## Task brief
What is needed is an exact transcription of the line containing "Given: Toggle 连续阅读 continuous reading mode" and every line after it through the end of the entries below, with no pictures.

Records supplied START

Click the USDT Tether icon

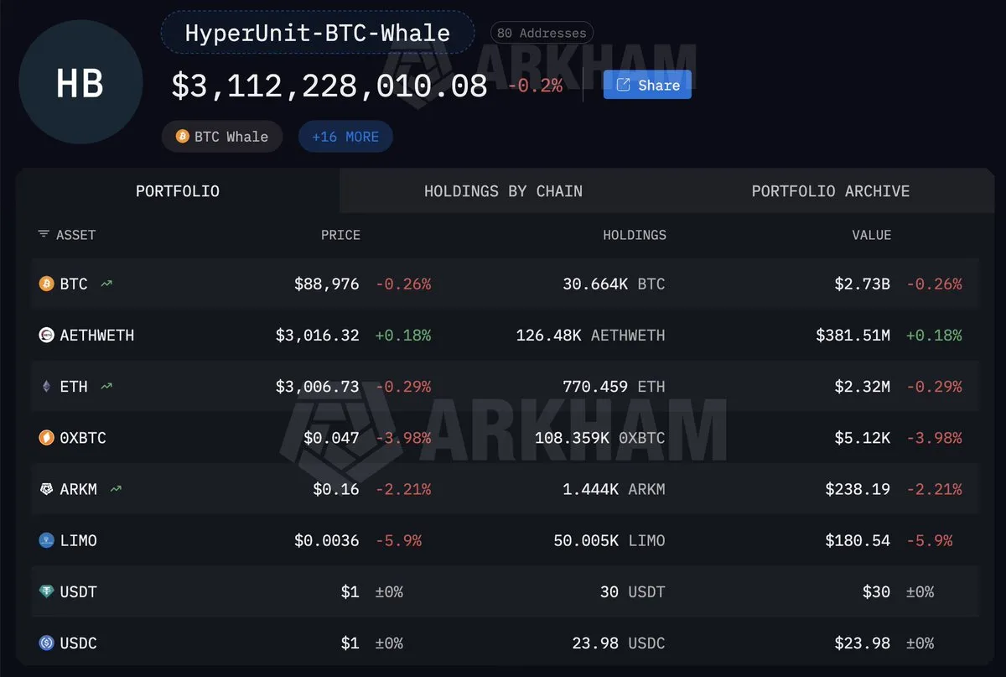46,592
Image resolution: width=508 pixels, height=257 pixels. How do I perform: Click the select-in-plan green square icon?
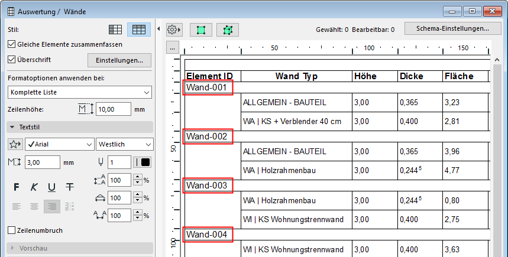[x=201, y=29]
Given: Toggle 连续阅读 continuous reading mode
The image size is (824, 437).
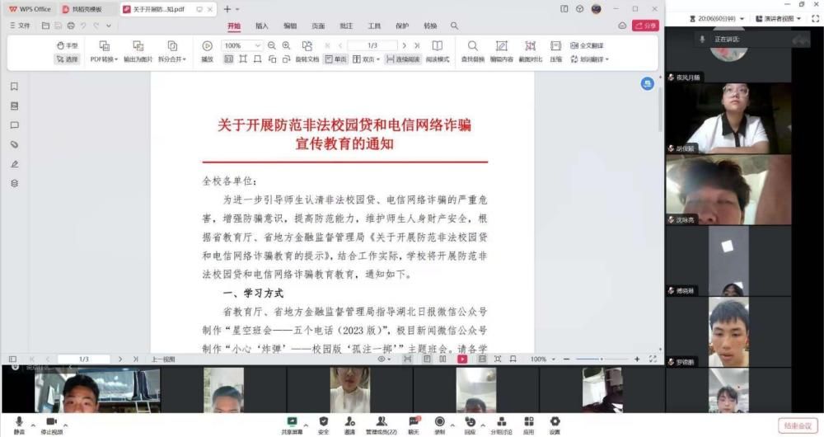Looking at the screenshot, I should click(401, 59).
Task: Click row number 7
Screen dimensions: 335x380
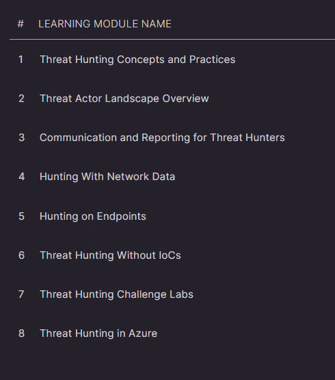Action: [21, 294]
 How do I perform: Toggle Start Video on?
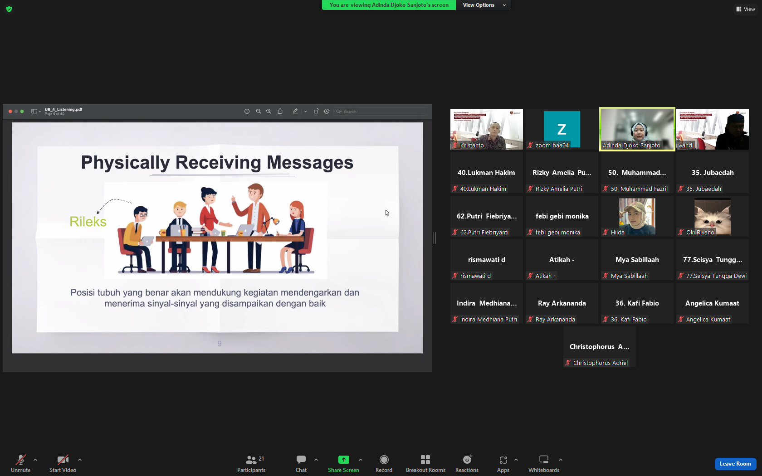pos(63,464)
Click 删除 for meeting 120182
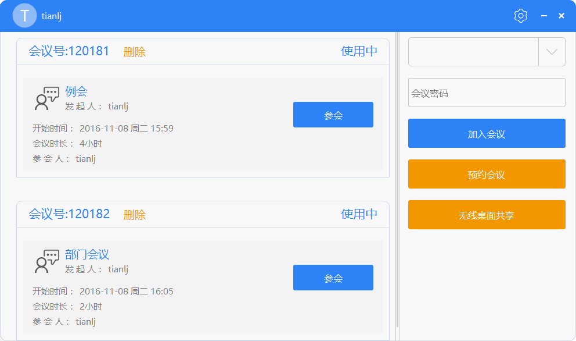The height and width of the screenshot is (341, 576). coord(135,214)
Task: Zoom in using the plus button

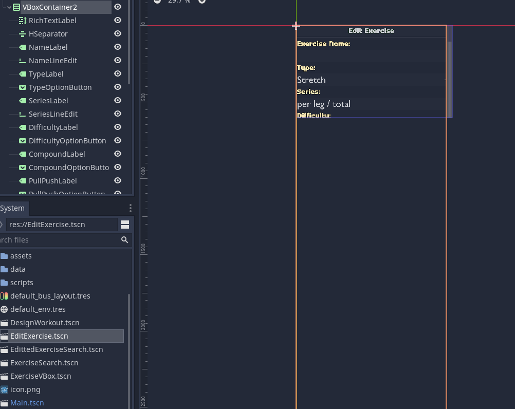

Records supplied END

## Written reply
Given: Toggle 连续阅读 continuous reading mode
The image size is (824, 437).
Looking at the screenshot, I should click(401, 59).
Task: Click row number 7
Screen dimensions: 335x380
Action: [21, 294]
 How do I perform: Toggle Start Video on?
pos(63,464)
Click 删除 for meeting 120182
The height and width of the screenshot is (341, 576). coord(135,214)
Task: Zoom in using the plus button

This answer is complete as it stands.